In choosing programming, ABC-TV tends toward what its managers must think of as a rather adventurous mindset, It’s clearly just tailored to meet the expectations of left-of-center urban elitists, but praising themselves for their taste and sophistication is of course one of the things that defines such people. And it can make for good entertainment if you can get past the intellectual complacency.
The new crime drama series How to Get Away with Murder (Thursdays, 9 p.m. EDT) exemplifies ABC’s approach: slightly different take on a conventional genre (crime drama)—check; talented, egotistical protagonist with vague hints of mystery—check; the most explicit legally possible depictions of non-marital sex, including homosexuality—check and double-check; attractive young people competing with each other for professional and sexual primacy—check; pretensions to intellectual value—check; avoiding a linear narrative time frame—check; and so on and on.
And what do you know? It works rather well. The pilot episode moves along at a nice clip, as a group of first-year law students chosen to work with their haughty, tart-tongued law professor (Viola Davis) in her extremely successful criminal law defense practice competes with each other to help her establish the client’s innocence and win the professor’s praise.
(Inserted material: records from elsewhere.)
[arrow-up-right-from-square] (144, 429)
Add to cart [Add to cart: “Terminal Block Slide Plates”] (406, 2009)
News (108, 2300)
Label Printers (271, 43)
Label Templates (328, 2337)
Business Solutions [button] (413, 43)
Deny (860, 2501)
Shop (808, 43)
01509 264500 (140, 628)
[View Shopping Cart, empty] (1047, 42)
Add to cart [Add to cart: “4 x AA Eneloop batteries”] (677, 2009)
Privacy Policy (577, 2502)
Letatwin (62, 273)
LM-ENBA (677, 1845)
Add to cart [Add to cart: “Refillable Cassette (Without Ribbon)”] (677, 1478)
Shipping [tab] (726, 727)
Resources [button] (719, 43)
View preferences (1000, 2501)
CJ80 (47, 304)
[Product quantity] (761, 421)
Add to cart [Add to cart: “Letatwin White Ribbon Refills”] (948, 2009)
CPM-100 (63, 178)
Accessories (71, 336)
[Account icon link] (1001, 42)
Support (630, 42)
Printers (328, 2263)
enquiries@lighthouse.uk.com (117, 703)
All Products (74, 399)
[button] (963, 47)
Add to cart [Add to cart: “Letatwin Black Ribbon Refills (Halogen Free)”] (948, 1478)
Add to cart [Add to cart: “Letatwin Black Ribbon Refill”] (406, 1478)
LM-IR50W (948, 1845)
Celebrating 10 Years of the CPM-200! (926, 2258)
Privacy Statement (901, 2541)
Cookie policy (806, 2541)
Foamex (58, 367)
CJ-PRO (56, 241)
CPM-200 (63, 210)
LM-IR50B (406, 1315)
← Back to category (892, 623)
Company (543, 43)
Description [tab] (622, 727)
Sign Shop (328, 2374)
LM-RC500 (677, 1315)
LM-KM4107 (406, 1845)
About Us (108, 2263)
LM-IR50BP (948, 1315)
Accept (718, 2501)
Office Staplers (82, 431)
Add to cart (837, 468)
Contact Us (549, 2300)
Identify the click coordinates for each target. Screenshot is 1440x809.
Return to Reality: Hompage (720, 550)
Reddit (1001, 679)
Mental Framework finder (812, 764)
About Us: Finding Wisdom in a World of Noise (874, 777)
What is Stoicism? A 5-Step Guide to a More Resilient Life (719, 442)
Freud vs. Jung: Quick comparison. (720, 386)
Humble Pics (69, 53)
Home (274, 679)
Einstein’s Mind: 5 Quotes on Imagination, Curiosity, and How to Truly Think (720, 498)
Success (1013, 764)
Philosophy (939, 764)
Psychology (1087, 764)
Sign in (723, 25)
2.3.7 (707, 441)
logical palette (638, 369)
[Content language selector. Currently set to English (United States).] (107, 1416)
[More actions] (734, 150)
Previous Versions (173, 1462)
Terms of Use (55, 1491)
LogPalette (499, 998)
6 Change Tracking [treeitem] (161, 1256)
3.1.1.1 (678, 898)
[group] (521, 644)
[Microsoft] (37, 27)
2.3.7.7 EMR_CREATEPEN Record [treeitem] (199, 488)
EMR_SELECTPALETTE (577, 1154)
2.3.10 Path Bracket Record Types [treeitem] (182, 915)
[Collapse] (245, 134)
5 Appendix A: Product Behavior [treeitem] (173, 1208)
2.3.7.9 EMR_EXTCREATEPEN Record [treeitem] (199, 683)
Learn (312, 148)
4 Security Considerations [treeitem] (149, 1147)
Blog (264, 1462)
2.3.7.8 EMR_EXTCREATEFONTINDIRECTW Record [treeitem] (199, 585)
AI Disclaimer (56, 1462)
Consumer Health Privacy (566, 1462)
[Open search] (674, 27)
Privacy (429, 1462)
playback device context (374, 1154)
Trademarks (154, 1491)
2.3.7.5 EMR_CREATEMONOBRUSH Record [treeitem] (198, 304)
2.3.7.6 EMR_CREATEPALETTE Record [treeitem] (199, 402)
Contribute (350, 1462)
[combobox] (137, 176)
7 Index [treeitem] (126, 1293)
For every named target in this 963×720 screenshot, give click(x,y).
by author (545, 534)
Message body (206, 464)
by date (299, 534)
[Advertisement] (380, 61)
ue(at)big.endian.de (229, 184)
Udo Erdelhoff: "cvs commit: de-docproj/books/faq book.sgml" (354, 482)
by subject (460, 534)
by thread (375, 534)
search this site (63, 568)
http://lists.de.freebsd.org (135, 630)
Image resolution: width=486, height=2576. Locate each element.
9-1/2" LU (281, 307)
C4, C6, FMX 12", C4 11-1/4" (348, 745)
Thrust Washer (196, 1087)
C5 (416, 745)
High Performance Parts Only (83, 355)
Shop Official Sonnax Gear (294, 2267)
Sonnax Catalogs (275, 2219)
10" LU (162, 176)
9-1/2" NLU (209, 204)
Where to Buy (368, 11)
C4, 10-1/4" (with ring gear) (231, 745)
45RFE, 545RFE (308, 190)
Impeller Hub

One complication to the plot is the strong implication that the client may in fact have committed the murder and be about to Get Away With it, as the series’ title suggests.
I’m not sure that very many people will enjoy seeing new murderers go unpunished every week, but perhaps that won’t be an important element of the series. One might compare that idea with the fact that the extremely popular Perry Mason TV series made the client’s innocence perfectly clear every week, and draw conclusions about changing social values and whatnot, but I’ll leave it up to you to make up your own mind about that.
Another complication, depicted in flash-forward scenes (or, if you prefer, the entire episode is told largely in flashbacks, and this is the narrative present—oh, forget it!), is that the four law students mentioned above spend a good part of the episode’s time trying to dispose of a dead body, with the initial implication being that they have killed this person, though I don’t buy it for a minute, since that would be too obvious. Anyway, these flash-forward sequences are apparently meant to be highly suspenseful, though they play out just as you would expect: they get away with it after plenty of close calls and much fretting and arguing with one another.
Still, it’s a good enough hook and will probably make for some interesting scenes of counter-plotting and backstabbing in future episodes. Like everything else about How to Get Away with Murder, it’s not nearly as clever as the show’s creative staff probably think it is, but it’s entertaining enough to be worth the time it takes to watch it. Episode 2 premieres tonight for those interested in taking a look.